• EXERCISE BRIEF: Update everything from the row containing "Task: Click the Instance grid icon" down to the end of the rows by changing "grid icon" to "list icon" and leaving all else as it is. Give back only those updated rows, without the pictures.

Rows on finding words and elements
____________

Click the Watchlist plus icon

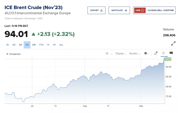126,10
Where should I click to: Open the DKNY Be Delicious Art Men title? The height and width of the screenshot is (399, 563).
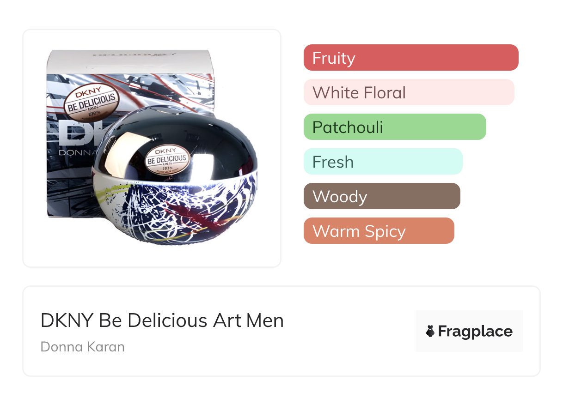(162, 320)
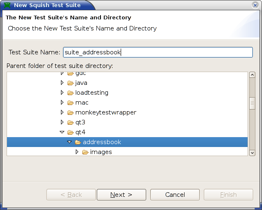Image resolution: width=262 pixels, height=210 pixels.
Task: Select the addressbook folder in tree
Action: 102,142
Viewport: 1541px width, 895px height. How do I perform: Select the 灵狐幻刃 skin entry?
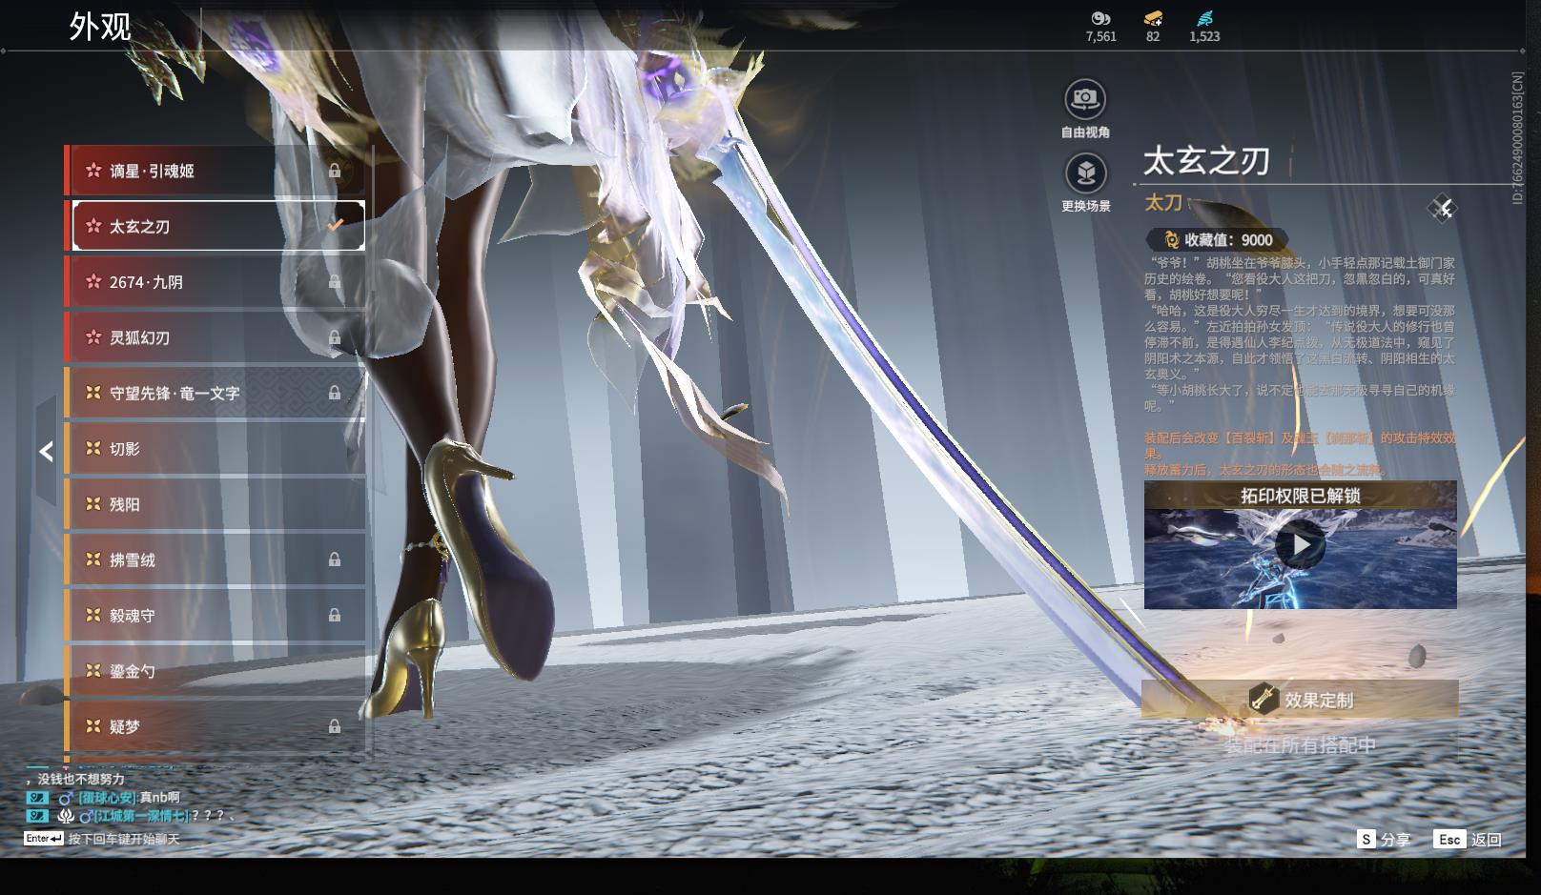(x=215, y=337)
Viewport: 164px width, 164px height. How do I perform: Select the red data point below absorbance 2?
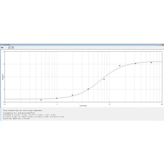tap(104, 79)
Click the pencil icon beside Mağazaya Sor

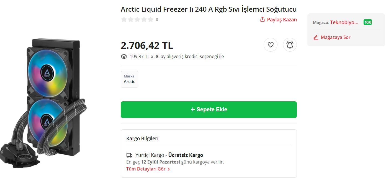tap(316, 37)
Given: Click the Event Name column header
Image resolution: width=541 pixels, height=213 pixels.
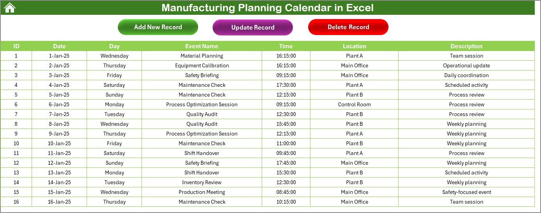Looking at the screenshot, I should point(202,46).
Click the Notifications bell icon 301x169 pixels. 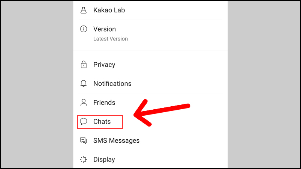tap(84, 83)
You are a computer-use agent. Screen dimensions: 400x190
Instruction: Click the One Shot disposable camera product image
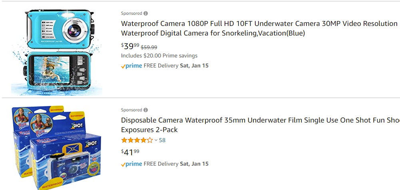[x=57, y=148]
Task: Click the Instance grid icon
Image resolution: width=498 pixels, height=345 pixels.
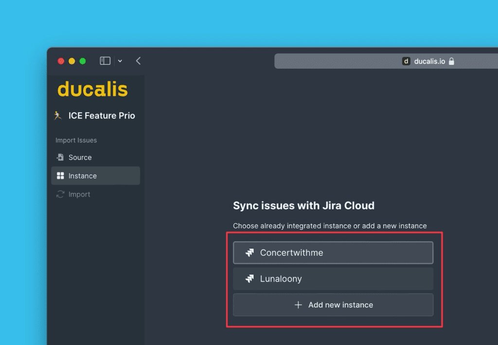Action: pos(60,175)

____________

• ANSWER TO THIS TASK:
Task: Click the Instance list icon
Image resolution: width=498 pixels, height=345 pixels.
Action: pos(60,175)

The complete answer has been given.